Data items
----------
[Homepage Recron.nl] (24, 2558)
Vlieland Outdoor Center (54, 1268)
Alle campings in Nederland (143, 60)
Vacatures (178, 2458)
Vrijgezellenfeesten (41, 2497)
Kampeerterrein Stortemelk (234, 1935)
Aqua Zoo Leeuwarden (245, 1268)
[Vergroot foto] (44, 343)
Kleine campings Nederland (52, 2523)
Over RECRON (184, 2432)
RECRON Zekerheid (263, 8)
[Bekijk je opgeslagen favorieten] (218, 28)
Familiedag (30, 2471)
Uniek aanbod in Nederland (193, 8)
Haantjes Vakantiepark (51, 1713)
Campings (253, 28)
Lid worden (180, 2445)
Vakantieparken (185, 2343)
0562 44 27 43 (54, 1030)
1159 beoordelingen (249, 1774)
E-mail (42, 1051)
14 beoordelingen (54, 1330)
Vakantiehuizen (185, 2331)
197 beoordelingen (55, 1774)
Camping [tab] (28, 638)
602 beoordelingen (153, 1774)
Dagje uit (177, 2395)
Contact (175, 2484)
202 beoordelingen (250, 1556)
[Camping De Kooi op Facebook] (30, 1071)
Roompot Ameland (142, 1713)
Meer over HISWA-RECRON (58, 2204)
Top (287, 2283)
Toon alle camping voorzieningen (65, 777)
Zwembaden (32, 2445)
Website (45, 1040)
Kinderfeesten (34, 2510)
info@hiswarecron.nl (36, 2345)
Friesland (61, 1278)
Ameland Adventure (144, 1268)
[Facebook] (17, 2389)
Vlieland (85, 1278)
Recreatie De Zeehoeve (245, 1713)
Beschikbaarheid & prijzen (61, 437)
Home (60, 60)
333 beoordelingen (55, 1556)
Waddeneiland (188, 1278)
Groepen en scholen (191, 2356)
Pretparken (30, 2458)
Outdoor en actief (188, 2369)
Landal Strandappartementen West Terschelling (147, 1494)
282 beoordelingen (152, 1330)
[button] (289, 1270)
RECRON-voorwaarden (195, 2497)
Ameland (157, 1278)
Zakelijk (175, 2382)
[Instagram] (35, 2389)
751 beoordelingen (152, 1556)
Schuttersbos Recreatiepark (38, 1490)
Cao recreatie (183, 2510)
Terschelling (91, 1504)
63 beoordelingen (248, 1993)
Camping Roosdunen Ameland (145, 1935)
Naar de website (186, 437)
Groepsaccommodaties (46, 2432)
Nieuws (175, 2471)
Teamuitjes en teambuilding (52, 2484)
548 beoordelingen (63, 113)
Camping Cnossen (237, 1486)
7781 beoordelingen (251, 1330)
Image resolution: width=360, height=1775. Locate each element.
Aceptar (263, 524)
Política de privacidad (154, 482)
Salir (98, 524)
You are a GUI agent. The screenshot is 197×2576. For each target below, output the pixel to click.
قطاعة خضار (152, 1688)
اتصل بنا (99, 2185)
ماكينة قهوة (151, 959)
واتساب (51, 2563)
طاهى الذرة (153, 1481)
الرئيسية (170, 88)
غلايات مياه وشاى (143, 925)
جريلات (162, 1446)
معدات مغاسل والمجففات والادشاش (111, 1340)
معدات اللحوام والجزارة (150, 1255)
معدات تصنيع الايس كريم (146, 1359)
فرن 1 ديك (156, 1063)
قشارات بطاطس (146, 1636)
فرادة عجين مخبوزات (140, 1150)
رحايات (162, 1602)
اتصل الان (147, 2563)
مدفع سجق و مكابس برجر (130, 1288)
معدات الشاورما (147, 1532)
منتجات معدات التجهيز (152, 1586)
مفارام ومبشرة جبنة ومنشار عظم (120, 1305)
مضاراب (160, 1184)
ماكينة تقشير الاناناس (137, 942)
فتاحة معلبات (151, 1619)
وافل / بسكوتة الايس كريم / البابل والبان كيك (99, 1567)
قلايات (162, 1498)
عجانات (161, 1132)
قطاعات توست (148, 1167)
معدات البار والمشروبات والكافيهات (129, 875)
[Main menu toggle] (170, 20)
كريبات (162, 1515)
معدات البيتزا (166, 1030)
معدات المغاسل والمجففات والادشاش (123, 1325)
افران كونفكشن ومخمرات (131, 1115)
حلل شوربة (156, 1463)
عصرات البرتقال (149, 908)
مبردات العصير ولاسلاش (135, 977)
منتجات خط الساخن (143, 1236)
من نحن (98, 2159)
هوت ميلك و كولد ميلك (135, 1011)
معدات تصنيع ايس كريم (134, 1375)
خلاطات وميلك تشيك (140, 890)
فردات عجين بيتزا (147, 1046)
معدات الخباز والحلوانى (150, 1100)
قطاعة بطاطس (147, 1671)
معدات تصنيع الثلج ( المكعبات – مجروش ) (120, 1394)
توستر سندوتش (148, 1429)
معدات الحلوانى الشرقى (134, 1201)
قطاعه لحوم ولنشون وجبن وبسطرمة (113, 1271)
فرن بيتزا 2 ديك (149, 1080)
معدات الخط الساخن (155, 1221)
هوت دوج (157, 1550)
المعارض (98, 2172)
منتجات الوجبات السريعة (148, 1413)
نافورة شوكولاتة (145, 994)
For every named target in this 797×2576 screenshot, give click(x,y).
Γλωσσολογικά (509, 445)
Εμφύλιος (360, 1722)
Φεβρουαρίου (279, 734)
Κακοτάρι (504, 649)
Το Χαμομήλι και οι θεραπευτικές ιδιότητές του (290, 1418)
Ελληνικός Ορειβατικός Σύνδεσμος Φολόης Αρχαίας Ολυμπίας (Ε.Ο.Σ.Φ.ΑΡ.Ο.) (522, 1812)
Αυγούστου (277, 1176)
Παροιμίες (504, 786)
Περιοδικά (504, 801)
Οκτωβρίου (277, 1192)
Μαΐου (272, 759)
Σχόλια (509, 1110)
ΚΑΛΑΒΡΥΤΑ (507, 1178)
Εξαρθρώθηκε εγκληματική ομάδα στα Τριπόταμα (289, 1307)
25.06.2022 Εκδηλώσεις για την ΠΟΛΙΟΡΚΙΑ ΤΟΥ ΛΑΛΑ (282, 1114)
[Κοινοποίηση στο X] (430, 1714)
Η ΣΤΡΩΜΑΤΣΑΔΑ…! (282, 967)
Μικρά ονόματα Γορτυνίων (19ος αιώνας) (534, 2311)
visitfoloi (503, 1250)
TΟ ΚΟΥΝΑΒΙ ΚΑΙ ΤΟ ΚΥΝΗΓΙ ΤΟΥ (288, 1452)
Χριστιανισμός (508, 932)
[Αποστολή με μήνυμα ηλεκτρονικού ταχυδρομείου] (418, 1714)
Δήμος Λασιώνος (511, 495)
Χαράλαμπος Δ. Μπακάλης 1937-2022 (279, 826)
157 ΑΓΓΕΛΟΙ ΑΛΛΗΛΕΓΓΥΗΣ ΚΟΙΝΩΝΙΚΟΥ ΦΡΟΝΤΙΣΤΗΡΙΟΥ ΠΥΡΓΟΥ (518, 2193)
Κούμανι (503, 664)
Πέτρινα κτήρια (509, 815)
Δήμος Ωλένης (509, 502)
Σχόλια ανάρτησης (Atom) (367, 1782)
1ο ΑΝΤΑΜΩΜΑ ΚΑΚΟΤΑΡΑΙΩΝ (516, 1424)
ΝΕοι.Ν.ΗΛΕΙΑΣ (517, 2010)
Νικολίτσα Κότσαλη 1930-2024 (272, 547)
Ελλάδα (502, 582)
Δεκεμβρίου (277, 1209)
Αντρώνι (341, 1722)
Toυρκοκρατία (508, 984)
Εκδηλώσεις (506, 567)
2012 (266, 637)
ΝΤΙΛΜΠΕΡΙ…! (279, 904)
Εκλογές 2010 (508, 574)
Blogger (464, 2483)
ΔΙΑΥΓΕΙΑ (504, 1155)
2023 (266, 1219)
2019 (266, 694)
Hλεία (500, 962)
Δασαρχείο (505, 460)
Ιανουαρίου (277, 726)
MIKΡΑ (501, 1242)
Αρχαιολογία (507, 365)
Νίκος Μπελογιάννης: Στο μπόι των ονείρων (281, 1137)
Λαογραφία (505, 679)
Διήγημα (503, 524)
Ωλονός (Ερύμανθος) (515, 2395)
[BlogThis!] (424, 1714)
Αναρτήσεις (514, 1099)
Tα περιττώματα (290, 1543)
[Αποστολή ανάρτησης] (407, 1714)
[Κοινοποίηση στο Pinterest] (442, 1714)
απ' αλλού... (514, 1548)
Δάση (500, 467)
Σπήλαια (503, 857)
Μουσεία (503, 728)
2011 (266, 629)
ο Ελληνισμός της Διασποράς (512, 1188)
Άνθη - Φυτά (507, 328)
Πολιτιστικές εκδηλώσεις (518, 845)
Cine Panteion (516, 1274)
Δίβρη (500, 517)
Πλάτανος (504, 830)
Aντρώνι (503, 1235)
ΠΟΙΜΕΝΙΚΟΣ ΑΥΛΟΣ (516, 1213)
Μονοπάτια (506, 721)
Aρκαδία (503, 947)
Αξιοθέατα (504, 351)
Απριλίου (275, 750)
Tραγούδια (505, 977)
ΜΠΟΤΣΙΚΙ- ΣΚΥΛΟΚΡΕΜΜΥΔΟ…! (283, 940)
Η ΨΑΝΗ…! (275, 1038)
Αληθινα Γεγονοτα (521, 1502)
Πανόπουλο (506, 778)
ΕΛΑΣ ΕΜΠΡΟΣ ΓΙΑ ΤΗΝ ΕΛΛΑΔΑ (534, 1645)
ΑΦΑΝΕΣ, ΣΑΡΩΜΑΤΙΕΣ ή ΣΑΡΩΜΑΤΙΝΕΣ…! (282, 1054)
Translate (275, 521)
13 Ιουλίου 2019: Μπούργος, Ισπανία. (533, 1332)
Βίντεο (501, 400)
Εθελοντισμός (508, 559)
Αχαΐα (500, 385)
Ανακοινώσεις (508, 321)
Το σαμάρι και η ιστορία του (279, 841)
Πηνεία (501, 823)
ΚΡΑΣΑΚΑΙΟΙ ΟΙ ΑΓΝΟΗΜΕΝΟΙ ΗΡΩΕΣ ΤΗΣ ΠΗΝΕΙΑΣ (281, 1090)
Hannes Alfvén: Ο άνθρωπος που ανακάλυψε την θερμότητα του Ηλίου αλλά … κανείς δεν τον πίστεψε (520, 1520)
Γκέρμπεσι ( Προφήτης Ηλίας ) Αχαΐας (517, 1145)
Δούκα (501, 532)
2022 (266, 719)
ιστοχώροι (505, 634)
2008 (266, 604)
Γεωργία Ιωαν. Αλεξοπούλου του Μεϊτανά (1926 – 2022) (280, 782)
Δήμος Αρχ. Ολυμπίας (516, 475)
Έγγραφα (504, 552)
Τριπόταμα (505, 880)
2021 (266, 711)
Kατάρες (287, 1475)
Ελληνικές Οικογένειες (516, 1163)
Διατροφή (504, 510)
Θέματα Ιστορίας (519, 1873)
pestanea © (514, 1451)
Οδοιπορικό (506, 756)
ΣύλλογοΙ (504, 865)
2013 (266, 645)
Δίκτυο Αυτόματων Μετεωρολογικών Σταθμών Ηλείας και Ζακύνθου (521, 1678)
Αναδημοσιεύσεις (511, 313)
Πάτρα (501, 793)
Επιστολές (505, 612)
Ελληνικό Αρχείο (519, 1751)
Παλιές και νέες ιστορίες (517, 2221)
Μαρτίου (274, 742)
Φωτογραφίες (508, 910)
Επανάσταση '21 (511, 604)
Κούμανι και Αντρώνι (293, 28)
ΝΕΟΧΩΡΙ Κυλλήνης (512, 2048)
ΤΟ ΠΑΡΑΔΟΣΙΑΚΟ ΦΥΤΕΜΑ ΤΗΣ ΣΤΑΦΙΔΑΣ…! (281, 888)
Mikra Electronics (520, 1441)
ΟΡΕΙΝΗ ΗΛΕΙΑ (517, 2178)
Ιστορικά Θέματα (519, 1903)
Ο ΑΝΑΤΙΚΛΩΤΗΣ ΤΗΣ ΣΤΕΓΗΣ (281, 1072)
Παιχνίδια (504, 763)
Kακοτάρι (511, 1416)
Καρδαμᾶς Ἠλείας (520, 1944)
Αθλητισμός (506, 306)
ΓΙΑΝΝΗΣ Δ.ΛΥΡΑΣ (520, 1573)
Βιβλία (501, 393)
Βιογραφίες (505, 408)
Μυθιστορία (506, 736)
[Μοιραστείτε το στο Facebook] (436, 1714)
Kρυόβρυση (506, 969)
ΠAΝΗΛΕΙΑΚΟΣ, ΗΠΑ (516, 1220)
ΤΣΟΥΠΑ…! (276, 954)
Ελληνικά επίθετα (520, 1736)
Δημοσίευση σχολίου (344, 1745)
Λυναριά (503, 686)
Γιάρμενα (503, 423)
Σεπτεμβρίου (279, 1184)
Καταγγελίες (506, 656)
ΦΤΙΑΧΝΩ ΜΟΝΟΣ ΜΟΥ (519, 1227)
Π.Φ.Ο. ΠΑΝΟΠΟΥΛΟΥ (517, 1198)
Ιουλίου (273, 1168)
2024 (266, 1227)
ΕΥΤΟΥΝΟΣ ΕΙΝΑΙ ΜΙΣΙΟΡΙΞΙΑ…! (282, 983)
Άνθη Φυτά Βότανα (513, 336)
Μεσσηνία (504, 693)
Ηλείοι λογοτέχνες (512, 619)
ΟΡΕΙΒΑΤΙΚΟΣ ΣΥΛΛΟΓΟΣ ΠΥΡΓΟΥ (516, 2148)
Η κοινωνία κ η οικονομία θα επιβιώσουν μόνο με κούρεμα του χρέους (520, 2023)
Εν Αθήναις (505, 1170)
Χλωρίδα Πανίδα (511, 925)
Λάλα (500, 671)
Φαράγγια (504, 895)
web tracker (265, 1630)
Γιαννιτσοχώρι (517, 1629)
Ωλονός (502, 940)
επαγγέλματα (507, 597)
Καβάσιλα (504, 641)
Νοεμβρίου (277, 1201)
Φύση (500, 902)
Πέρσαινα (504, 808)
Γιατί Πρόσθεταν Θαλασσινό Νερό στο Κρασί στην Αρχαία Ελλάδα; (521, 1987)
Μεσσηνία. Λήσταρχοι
----------
| Exercise requirements |
Start with the line above that contains "معدات تصنيع الثلج" and end with the line that contains "25.06.2022 Εκδηλώσεις για". Write out those lines exactly, and only those.

| Result for this exercise |
معدات تصنيع الثلج ( المكعبات – مجروش ) (120, 1394)
توستر سندوتش (148, 1429)
معدات الحلوانى الشرقى (134, 1201)
قطاعه لحوم ولنشون وجبن وبسطرمة (113, 1271)
فرن بيتزا 2 ديك (149, 1080)
معدات الخط الساخن (155, 1221)
هوت دوج (157, 1550)
المعارض (98, 2172)
منتجات الوجبات السريعة (148, 1413)
نافورة شوكولاتة (145, 994)
For every named target in this 797×2576 screenshot, give click(x,y).
Γλωσσολογικά (509, 445)
Εμφύλιος (360, 1722)
Φεβρουαρίου (279, 734)
Κακοτάρι (504, 649)
Το Χαμομήλι και οι θεραπευτικές ιδιότητές του (290, 1418)
Ελληνικός Ορειβατικός Σύνδεσμος Φολόης Αρχαίας Ολυμπίας (Ε.Ο.Σ.Φ.ΑΡ.Ο.) (522, 1812)
Αυγούστου (277, 1176)
Παροιμίες (504, 786)
Περιοδικά (504, 801)
Οκτωβρίου (277, 1192)
Μαΐου (272, 759)
Σχόλια (509, 1110)
ΚΑΛΑΒΡΥΤΑ (507, 1178)
Εξαρθρώθηκε εγκληματική ομάδα στα Τριπόταμα (289, 1307)
25.06.2022 Εκδηλώσεις για την ΠΟΛΙΟΡΚΙΑ ΤΟΥ ΛΑΛΑ (282, 1114)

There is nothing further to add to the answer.